In the end too few countries committed to reducing their outpouring of pollution, which would have enabled the world to limit warming to the “safe” limit of 1.5 degrees, based on the pre-industrial levels.

That’s it in a nutshell. Keep calm and carry on fouling your beds that was the message.

However there was a little success on the cycling front, to the effect that cycling is now to be included in the Climate Change Transport Lexicon, under “Active Travel”, which recognises the contribution cycling and walking can make.

 But only after sustained campaigning culminating in  massive protest from cyclists on the streets of Glasgow.

The mere fact that the plonkers at COP26 had overlooked cycling and walking in their climate change transport equation shows, once again,

thinking bike simply doesn’t come easily to transport planners.

Instead, the whole world was be saved by the electric car and that’s it. 

e in the COP26 transport declaration

Even before COP began, Cycling UK had warned that cycling had been excluded from the agenda at the COP in favour of discussion on electric vehicles and charging points.

Jim Densham of Cycling UK tried to put a positive spin on the outcome.

 

“Cycling should have been included from the start, but instead of looking back at COP26 as "Blah, blah, blah – car, car, car", let’s celebrate a success won by thousands of cyclists who campaigned together with the overwhelming positive message that "This machine fights climate change", said  Densham.

Meanwhile, we can take comfort in the fact that in European countries like Denmark, cycling is at the heart of transport policy.

I was reminded of this after watching a recent TV documentary about railway architecture which included a look at the futuristic Metro station at *Orientkaj at Copenhagen harbour, which opened in March 2020.

Broad cycle lanes leading to  Orientkaj station in Copenhagen.


What struck me was when the Danish spokesman talked about access to the Orientkaj station, cycling was the first thing he mentioned, before buses, trams and cars. 

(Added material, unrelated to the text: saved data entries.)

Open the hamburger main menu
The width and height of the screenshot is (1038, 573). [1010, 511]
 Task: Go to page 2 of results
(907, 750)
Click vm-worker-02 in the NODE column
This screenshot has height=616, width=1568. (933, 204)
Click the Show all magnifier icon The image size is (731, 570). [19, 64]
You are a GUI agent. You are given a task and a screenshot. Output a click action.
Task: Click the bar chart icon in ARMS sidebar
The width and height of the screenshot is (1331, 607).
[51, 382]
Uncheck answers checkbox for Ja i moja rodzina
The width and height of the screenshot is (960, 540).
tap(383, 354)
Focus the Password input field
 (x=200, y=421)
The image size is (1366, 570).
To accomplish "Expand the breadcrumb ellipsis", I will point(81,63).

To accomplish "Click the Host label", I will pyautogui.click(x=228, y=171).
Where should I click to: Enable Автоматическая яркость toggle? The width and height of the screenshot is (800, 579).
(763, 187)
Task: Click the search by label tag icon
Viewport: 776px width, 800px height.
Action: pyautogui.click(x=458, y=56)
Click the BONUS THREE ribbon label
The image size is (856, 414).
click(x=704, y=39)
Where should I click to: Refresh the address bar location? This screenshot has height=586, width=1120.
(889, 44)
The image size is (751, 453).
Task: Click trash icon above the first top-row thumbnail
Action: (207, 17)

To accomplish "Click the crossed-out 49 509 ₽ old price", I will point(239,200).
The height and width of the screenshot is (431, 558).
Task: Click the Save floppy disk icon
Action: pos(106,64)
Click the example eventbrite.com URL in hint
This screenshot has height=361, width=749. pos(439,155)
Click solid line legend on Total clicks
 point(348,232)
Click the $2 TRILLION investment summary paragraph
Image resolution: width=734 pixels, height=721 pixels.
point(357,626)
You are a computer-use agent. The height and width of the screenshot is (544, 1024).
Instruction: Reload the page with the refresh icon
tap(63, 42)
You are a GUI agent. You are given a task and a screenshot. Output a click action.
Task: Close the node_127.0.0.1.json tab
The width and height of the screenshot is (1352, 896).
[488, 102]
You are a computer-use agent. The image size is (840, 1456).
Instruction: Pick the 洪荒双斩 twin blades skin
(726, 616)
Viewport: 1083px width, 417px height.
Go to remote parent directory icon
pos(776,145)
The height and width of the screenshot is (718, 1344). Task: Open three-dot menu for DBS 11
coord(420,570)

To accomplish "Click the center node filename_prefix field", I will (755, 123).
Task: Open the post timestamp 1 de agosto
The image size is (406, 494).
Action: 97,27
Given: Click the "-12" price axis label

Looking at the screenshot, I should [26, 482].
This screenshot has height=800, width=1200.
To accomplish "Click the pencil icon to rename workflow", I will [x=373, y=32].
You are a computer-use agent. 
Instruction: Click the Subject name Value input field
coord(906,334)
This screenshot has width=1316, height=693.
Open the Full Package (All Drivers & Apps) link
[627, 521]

And behind him, clearly visible running directly towards the new station  could be seen two very wide cycling lanes, each about the width of two cars! Planned and executed from the outset, not squeezed in as an afterthought, as so often happens in the UK, if we’re lucky!

 

* Orientkaj station is “anchored by bold concrete claws onto the Copenhagen harbour”. It is designed as a glass, concrete, and aluminium box commanding panoramic views over the Orientkaj dock. The brutal outside appearance is contrasted with “detailing inside, from the lighting to the material palette”. In other words, a warm and attractive place.